The woman was belligerent but not drunk. This was worse than being belligerent and drunk in that it suggested a temperament problem.

“I don’t know why I come around here anymore,” the woman said.
Marla resolved to ignore her. But when she attempted to move away even slightly, the woman’s hand was like a claw on her arm.

“I said, I don’t know why I come here anymore.”

“I don’t know why you do, either!”

“I come,” the woman said in a low voice, “because there isn’t any other place to go.”
“You should put out a police alert.”

“Lay fleek, the French call them. That’s what they call police. Fleeks.”

“Let go of my arm.”

“Alright.” The woman sounded surprised, and her grip relented. Marla turned to leave, and the woman lunged forward, kissing her on her open mouth. Marla pushed her away.

“Okay,” the woman said. She laughed.

 

In all the years Marla had not changed. She could not change. She knew this now. She pushed through the people back up the stairs, through the dark bar, into the night. She stumbled onto the sidewalk.

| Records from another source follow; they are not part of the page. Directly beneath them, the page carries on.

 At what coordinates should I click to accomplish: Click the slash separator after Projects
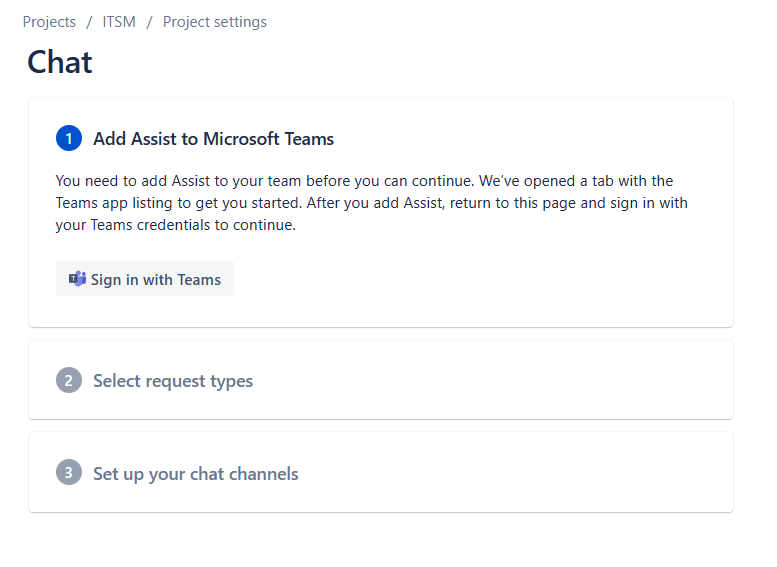click(x=89, y=22)
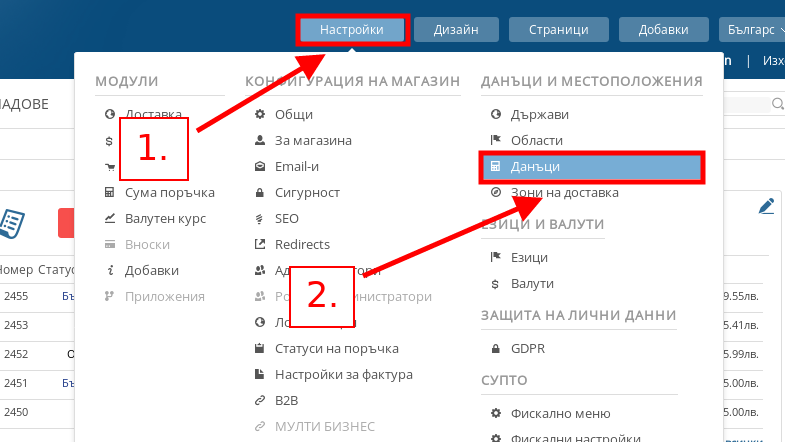Open Фискално меню item

pos(567,414)
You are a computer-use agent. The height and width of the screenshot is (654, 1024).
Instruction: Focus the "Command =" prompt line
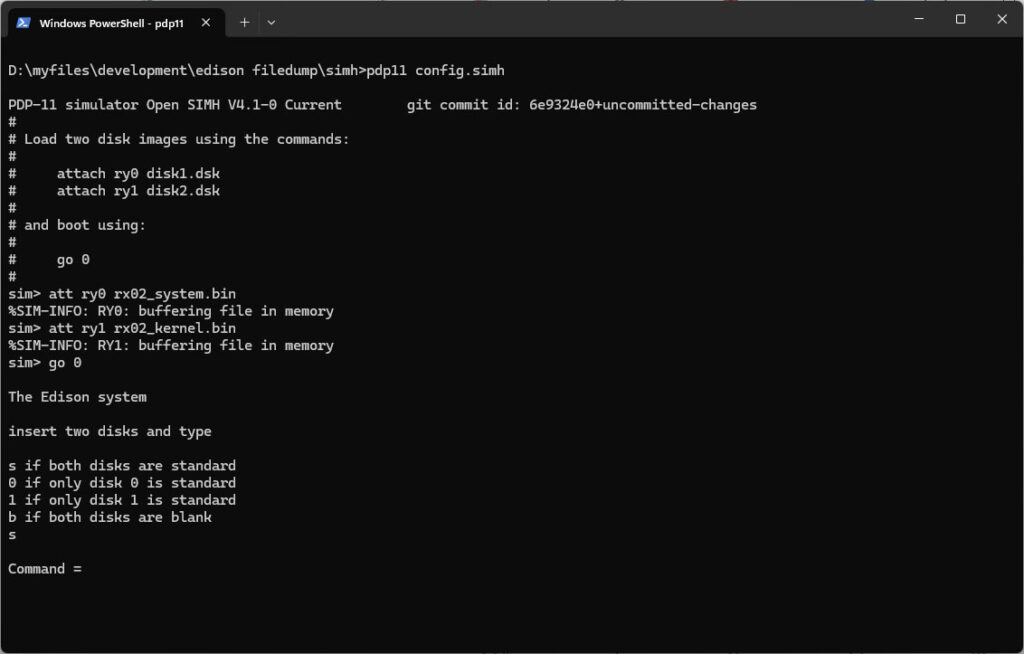[x=45, y=569]
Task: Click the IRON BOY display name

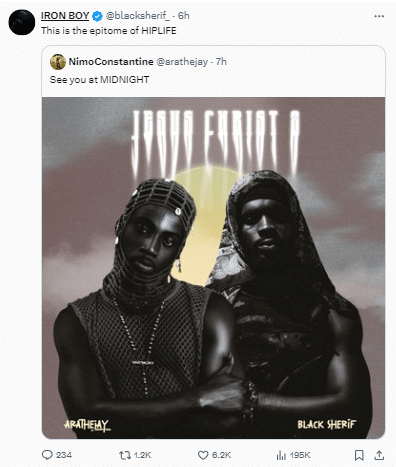Action: [x=65, y=16]
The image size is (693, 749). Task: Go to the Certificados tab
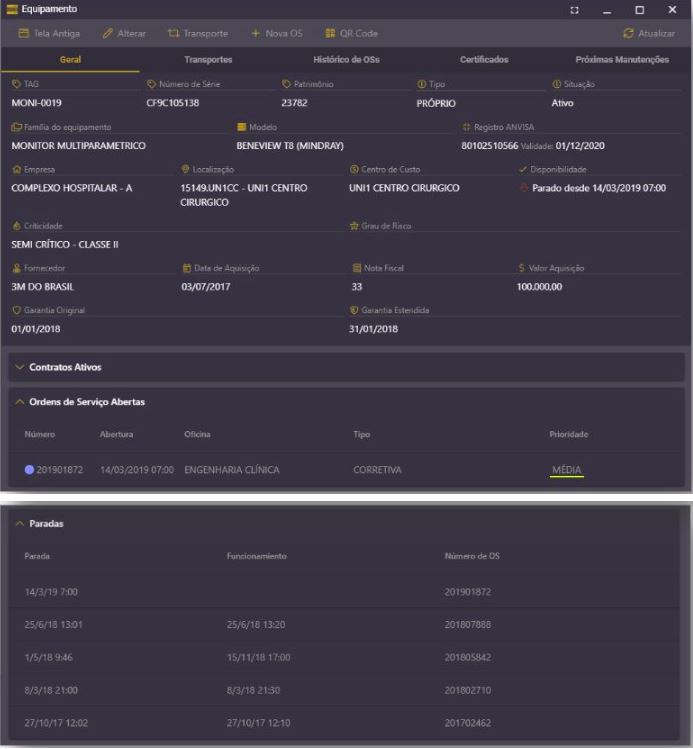pos(484,60)
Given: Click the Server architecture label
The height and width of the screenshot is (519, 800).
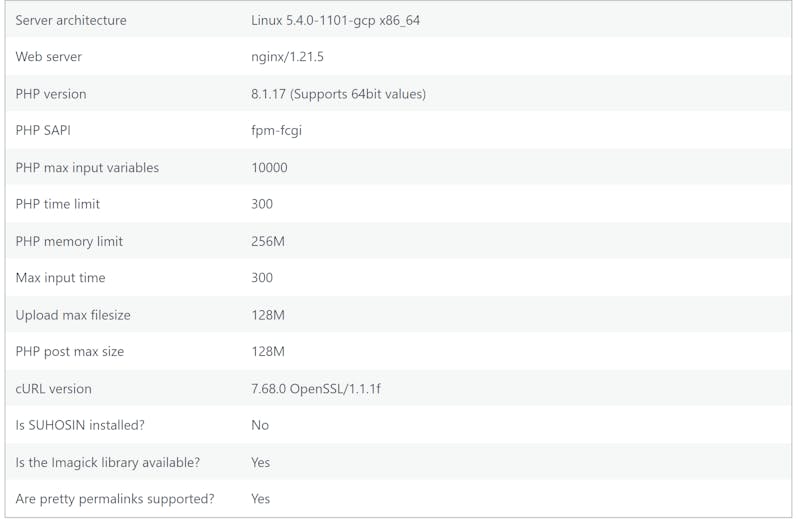Looking at the screenshot, I should click(71, 20).
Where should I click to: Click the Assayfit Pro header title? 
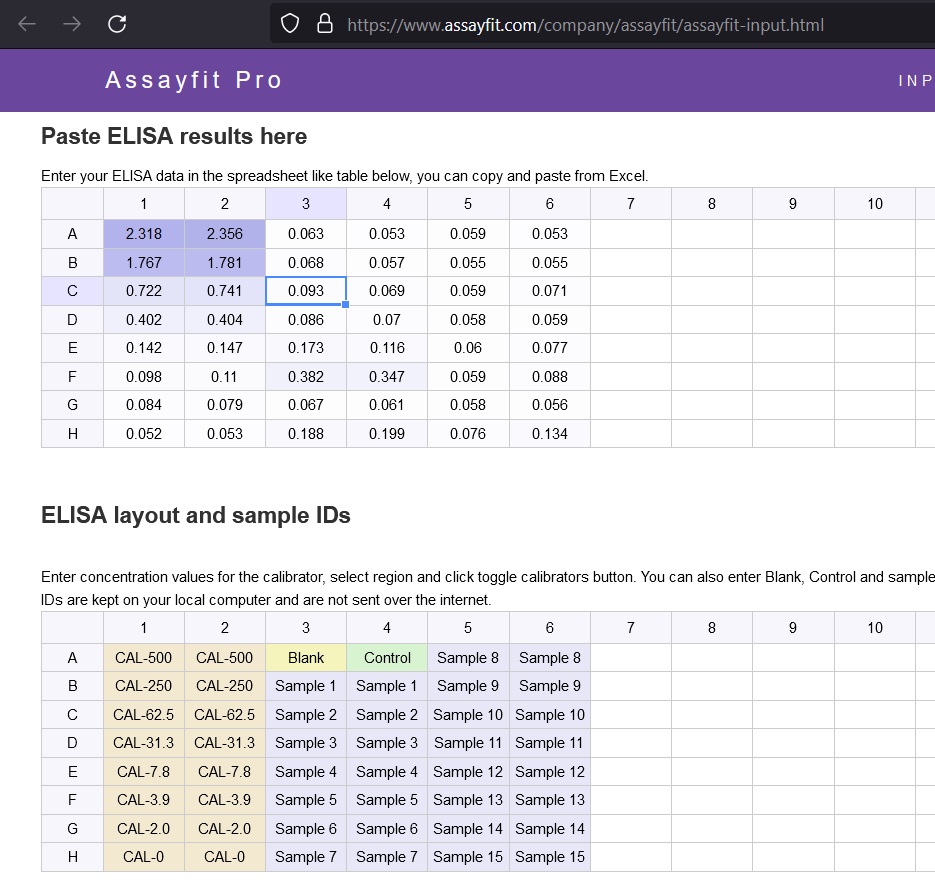coord(193,80)
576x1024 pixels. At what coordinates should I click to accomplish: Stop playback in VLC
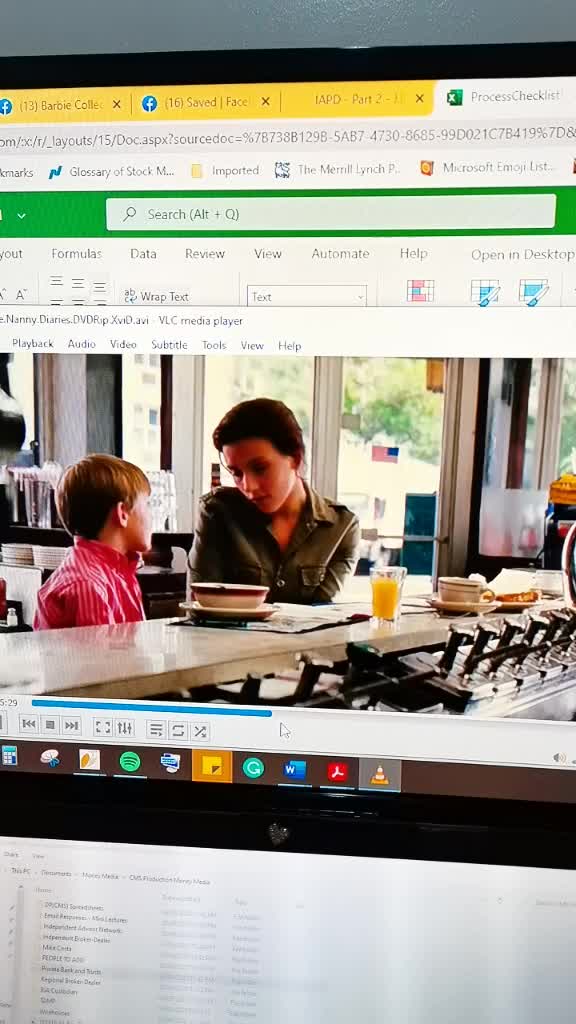point(50,725)
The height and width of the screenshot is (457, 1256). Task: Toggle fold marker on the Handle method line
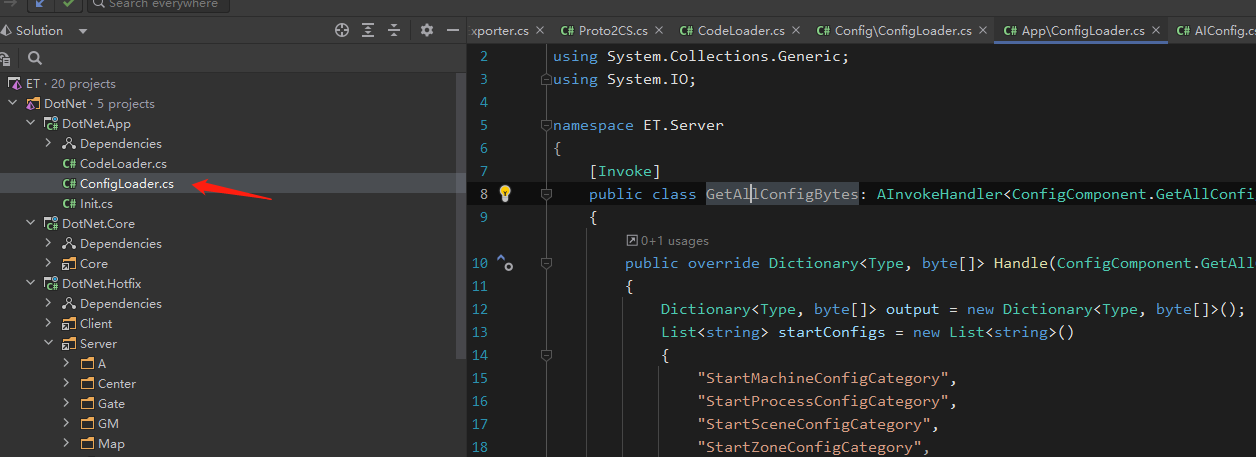click(546, 264)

Traffic flowed smoothly, neon eyes in the darkness, honking at pedestrians who stumbled and ran across the street, laughing. Marla ran across the street, too, away from the Caveau and toward the edge of the quay. The lights reflected on the water,  revealing its supple, organic edges, its liquid bent. Marla ran until she reached the edge and looked down into the river, breathing heavily.

A hand grabbed her shoulder. She screamed. Turning, she saw it was Cyrus. He was shorter than her, she suddenly remembered. His mustache was limp. His smile was skewed, and one eye was bigger than the other. The left. She saw him immediately and entirely in all his pieces and his flaws, and then he dissolved again, back into her husband of thirty years.

“Where did you go?”
“I was afraid,” he said. “What would Meredith say?”

“She’d say—you big chickens.”

“I guess we weren’t ready for the big time.”

“It’s France, isn’t it? Or the wine?”

“I was crazy for suggesting it.”

“No. It seemed like fun.”

“We’ll tell a story about it someday. It’ll be a good joke.”

They kissed. No sparks, but relief.

Three each, she thought, as she kissed him.

Three each, he thought, kissing her back.